Behavioral results showed faster responses to targets at high-probability locations, a reliable intertrial target location effect, and slower responses when distractors appeared at high-probability locations. The effect of high-probability locations remained significant even after removing trials with repeated target locations. The neutral blocks successfully extinguished the attentional bias. Decoding analysis revealed robust above-chance decoding of the high-probability target location from ping-evoked activity but not from ongoing EEG activity in the absence of pings. Control analyses ruled out temporal confounds and eye movements as explanations for the decoding. An additional unplanned control analysis showed that the ping could also decode the preceding trial's target location. Excluding trials where the target was in the high-probability location on the preceding trial, high-probability target decoding remained significant, demonstrating that decoding was not solely due to intertrial priming effects. An exploratory analysis showed similar high decoding levels even when only trials with preceding high-probability target locations were used. This indicated that statistical learning across trials and intertrial priming both contributed to the observed decoding. Eye-tracking analyses demonstrated no significant relation between eye position and EEG decoding.

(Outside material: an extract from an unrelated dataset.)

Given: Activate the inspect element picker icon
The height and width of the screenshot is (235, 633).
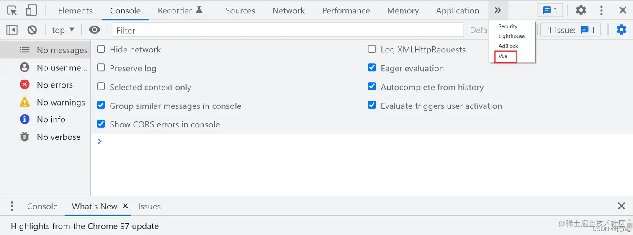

The findings support an activity-silent model of learned attentional bias. The ability to decode high-probability locations only with pings demonstrates that learned attentional priority is encoded in a latent layer of the attentional priority map, mediated by synaptic weight changes. The study demonstrates the ping technique's potential to visualize latent attentional biases. The fast updating of spatial priority maps highlights the flexibility of spatial probability learning. Although intertrial priming was present, the control analyses showed that the observed decoding reflected both intertrial effects and statistical learning. The results suggest that both intertrial effects and statistical learning might be mediated by synaptic mechanisms, and that 'pinging' could be a valuable tool for studying statistical learning and intertrial effects. The debate over why pings reveal hidden states focuses on whether the ping reactivates latent memories or simply reduces signal variance, revealing previously subthreshold activity. In this study, given the lack of sustained neural activity associated with selection history, the former interpretation seems more plausible. The study also touches upon the question of when learned expectations exert their influence (pre-stimulus vs. in response to sensory stimulation), suggesting that while statistical learning proactively adjusts the spatial priority map, this only becomes apparent after sensory input integration. The study concludes by emphasizing that the ping technique could be extended to study other latent cognitive biases beyond spatial attention.

This study successfully visualized the latent attentional priority map mediated by selection history using a novel 'pinging' technique. The results support activity-silent models of learned attentional biases and suggest that both statistical learning and intertrial priming effects are mediated by synaptic mechanisms. The pinging method offers a valuable tool for future research on latent cognitive biases in various domains.

One limitation is the potential for participants to have some awareness of the target probability manipulation, although this was mitigated by control analyses. The study's design does not definitively rule out the possibility of some subthreshold neural activity contributing to the observed effects. Further research is needed to fully clarify the underlying neural mechanisms responsible for ping-evoked decoding and the precise way in which visual pings reveal otherwise silent priority structures.